*WHAT YOU SHOULD DO:*
Leaving out all pictures, repeat exactly the lines from the one that holds "Viewport: 600px width, 539px" to the last line of the entries below.

(Saved entries)
--------------------------------
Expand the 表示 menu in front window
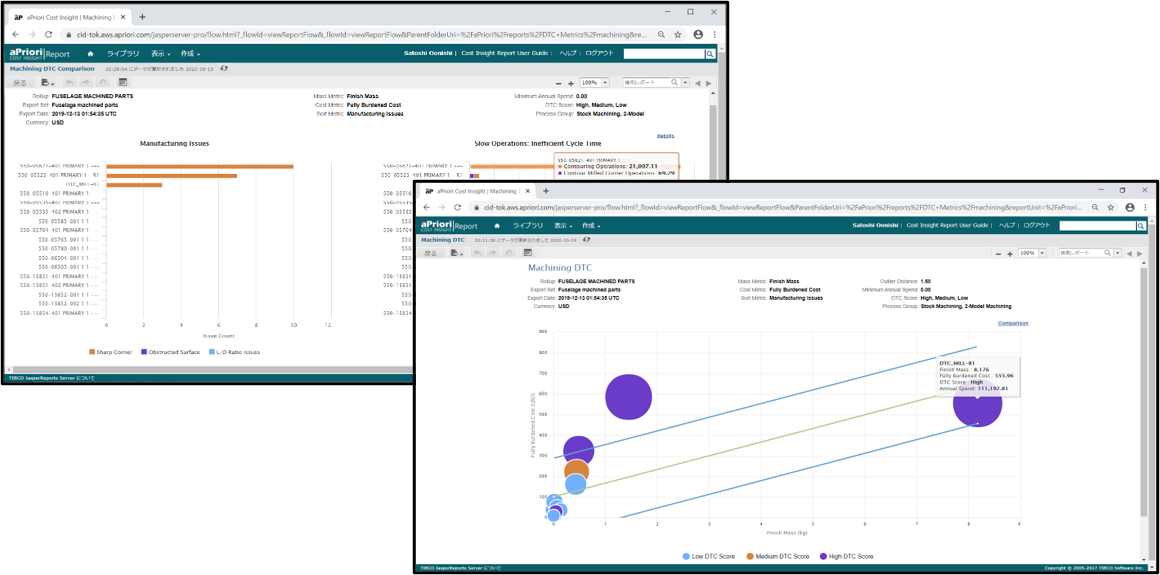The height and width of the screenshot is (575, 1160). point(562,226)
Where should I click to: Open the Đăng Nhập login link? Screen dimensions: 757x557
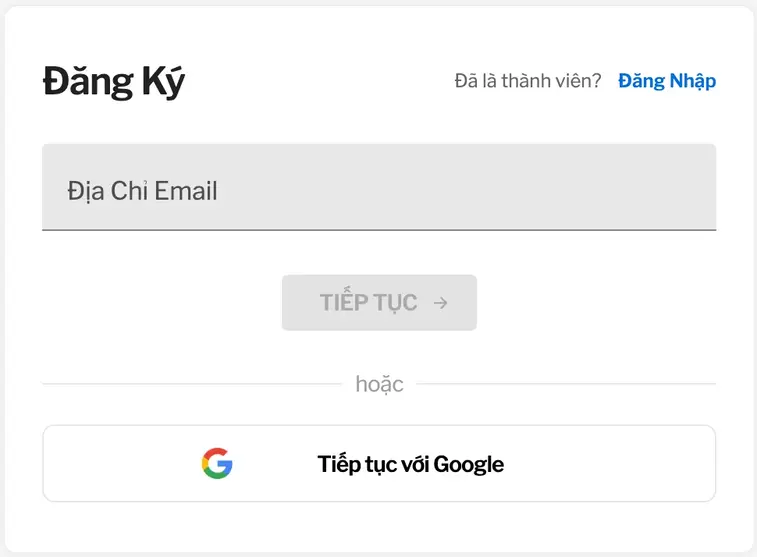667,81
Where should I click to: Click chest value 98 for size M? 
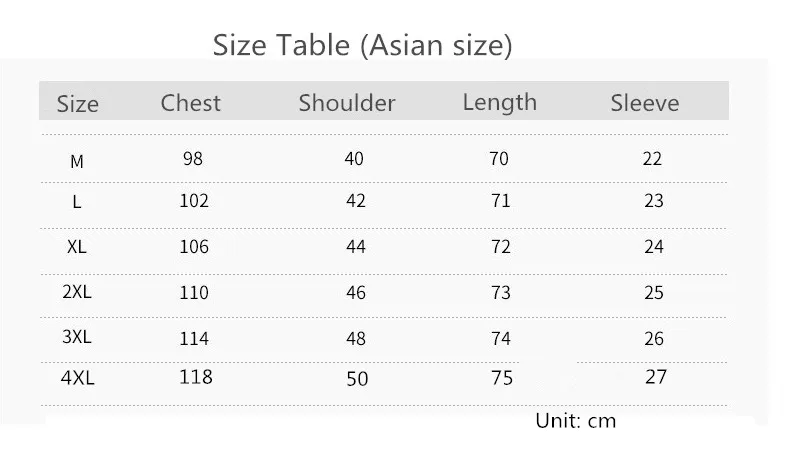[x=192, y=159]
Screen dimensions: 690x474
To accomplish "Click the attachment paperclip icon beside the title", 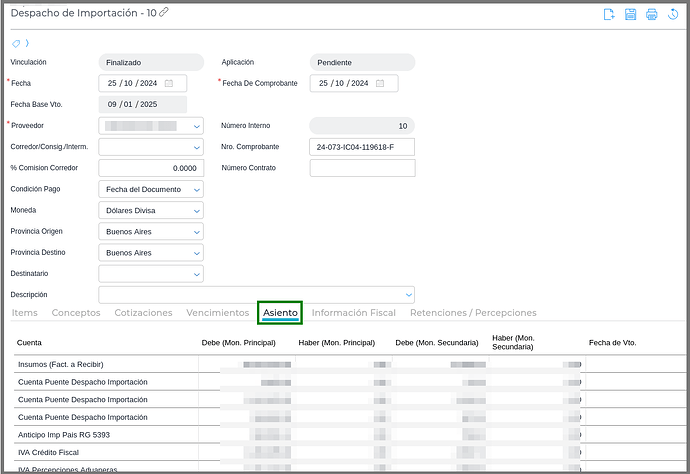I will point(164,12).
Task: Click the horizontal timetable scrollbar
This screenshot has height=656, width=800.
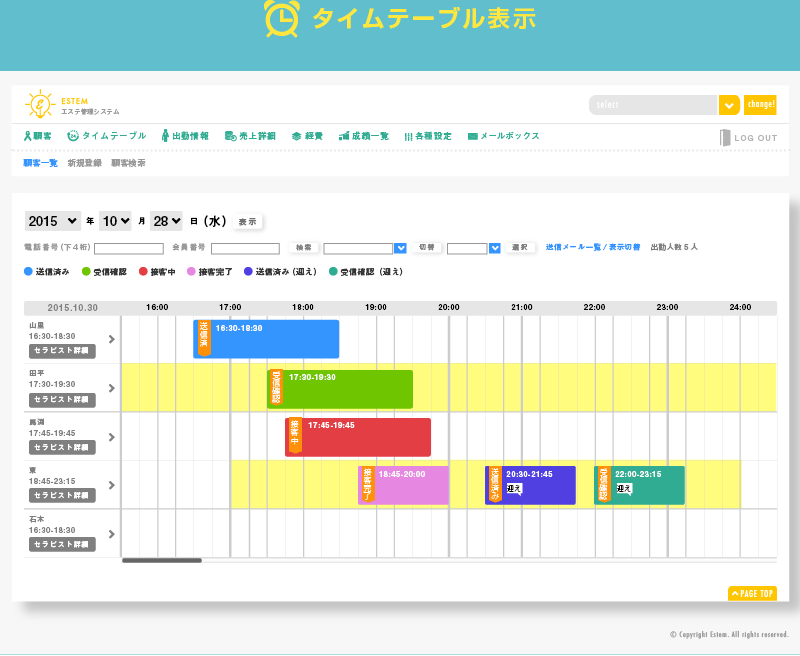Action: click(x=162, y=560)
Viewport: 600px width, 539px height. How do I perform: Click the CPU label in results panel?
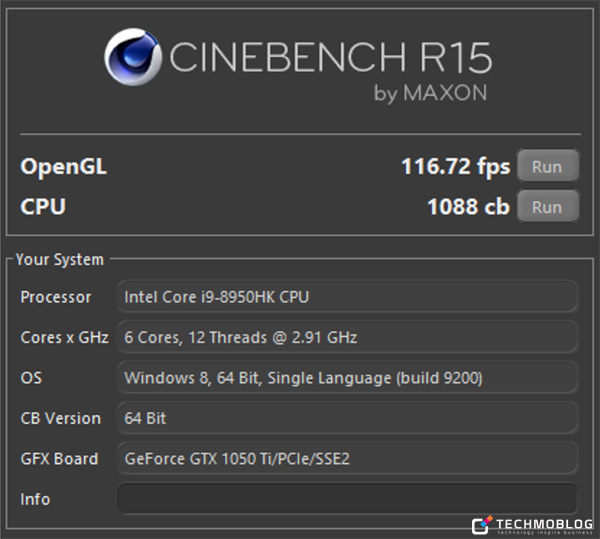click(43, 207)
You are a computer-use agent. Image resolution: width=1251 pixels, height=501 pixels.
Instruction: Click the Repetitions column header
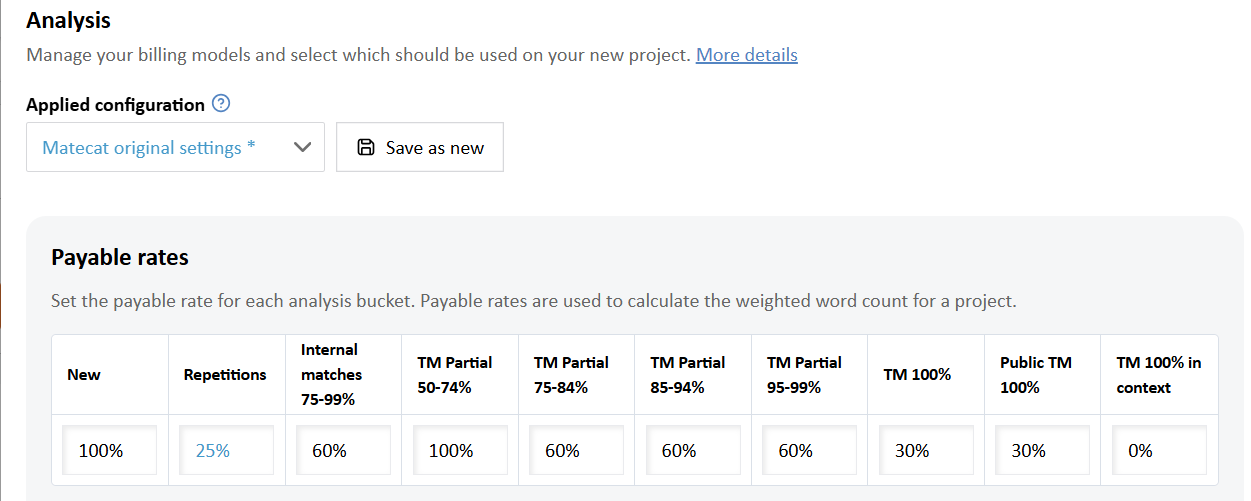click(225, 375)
--------------------------------
*ANSWER SPACE:*
Viewport: 600px width, 539px height. How do I perform: Click the CPU label in results panel?
click(43, 207)
You are a computer-use agent. Image resolution: width=1251 pixels, height=501 pixels.
Instruction: Click the Repetitions column header
click(225, 375)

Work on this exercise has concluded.